Crafting Serverless ETL Pipeline Using AWS Glue and PySpark

Arpan Das 27 Dec, 2022

7 min read

This article was published as a part of the Data Science Blogathon.

Overview

ETL (Extract, Transform, and Load) is a very common technique in data engineering. It involves extracting the operational data from various sources, transforming it into a format suitable for business needs, and loading it into data storage systems.

Traditionally, ETL processes are run on servers, which require ongoing maintenance and manual intervention. However, with the rise of serverless technology, it is now possible to perform ETL without the need for dedicated servers. This is where AWS Glue and PySpark come into play.

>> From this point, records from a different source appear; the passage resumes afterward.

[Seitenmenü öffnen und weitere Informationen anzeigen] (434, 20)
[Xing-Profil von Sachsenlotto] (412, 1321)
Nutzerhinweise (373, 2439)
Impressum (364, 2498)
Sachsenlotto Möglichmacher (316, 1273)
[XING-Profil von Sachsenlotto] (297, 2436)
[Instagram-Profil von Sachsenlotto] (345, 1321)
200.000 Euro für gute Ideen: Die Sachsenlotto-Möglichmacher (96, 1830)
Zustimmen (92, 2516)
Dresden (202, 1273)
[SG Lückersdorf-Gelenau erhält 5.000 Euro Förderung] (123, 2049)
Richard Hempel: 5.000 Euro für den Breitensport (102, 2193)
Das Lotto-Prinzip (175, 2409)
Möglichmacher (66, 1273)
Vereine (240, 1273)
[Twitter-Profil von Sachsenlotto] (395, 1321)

AWS Glue is a fully managed ETL offering from AWS that makes it easy to manipulate and move data between various data stores. It can crawl data sources, identify data types and formats, and suggest schemas, making it easy to extract, transform, and load data for analytics.

PySpark is the Python wrapper of Apache Spark (which is a powerful open-source distributed computing framework widely used for big data processing).

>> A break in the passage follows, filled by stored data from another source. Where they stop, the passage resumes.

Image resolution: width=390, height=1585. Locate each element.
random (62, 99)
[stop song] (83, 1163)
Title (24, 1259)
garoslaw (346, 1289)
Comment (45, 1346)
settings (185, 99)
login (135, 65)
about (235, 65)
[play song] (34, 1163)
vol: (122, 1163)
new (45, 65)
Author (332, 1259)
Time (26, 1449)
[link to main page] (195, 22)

How Do AWS Glue and PySpark Work?

Together, Glue and PySpark provide a powerful, serverless ETL solution that is easy to use and scalable. Here’s how it works:

First, Glue crawls your data sources to identify the data formats and suggest a schema. You can then edit and refine the schema as needed.
Next, you use PySpark to write ETL scripts that extract the data from the sources, transform it according to the schema, and load it into your data warehouse or other storage systems.
The PySpark scripts are then executed by Glue, which automatically scales up or down to handle the workload. This allows you to process large amounts of data without having to worry about managing servers or infrastructure.
Finally, Glue also provides a rich set of tools for monitoring and managing your ETL processes, including a visual workflow editor, job scheduling, and data lineage tracking.

The Usecase

In this use case, we will develop a sample data pipeline (Glue Job) using the AWS typescript SDK, which will read the data from a dynamo DB table, perform some data transformation using PySpark and write it into an S3 bucket in CSV format. DynamoDB is a fully managed NoSQL database service offered by AWS, which is easily scalable and used in multiple applications. On the other hand, S3 is a general-purpose storage offering by AWS.

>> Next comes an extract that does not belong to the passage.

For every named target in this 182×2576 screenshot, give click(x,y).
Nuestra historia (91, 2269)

For simplicity, we can consider this as a use case for moving an application or transactional data to the data lake.

Project Structure

lib/cdk-workshop-stack.ts is where the CDK application’s main stack is defined. We will define the required AWS resources here.
bin/cdk-workshop.ts is the entry point or ‘main’ function of any CDK application. It will load the stack defined in lib/cdk-workshop-stack.ts.
package.json is the npm module manifest, which contains information like the name of the CDK application, version, dependencies, and different build scripts
cdk.json tells the toolkit how to run your CDK application. In our case, it will be "npx ts-node bin/cdk-workshop.ts"
stack-configuration.ts is used to maintain configuration-related details like the name of the table, glue job, etc.
assets/glue-cdk-asset-etl.py is the python script which runs from the glue job
tsconfig.json your project’s typescript configuration
.gitignore and .npmignore tell the package managers to include/exclude specific files from source control when publishing this module
node_modules is maintained by npm and includes your project’s dependencies.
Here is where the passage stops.